Como os apostadores devem abordar os Diamondbacks?

Acredito que o ataque dos Diamondbacks será forte, o que os tornará competitivos em muitas partidas, mas vejo o time tendo problemas no bullpen, o que pode fazer com que não valham tão a pena em termos de aposta, já que parte da rotação deve ser supervalorizada nas odds. Bumgarner é um grande nome, mas já vinha em declínio e as melhores oportunidades de aposta em jogos dele provavelmente irão surgir contra e Gallen é outro nome no qual os apostadores precisam ficar atentos para buscar valor em apostas contrárias, não porque seja um arremessador ruim, mas sim porque dificilmente manterá um ERA tão baixo quando o do ano passado, devendo passar por uma regressão.
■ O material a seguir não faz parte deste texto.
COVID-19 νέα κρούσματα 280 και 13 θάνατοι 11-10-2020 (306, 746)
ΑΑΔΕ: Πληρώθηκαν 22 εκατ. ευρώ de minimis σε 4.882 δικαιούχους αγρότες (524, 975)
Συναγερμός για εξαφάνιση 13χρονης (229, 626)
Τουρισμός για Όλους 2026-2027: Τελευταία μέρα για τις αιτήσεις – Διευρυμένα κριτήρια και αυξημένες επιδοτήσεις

A favor, os melhores pontos de aposta de Arizona se concentram no meio da rotação, com: Ray, Leake e Weaver. Ray ainda consegue muitos strikeouts e deve ter performances melhores do que na última temporada, enquanto que Leake é bastante constante, o que faz com que seja fácil estimar sua produção e Weaver fez ajustes interessantes no ano passado e pode rapidamente, se tornar um dos melhores arremessadores da rotação dos Diamondbacks.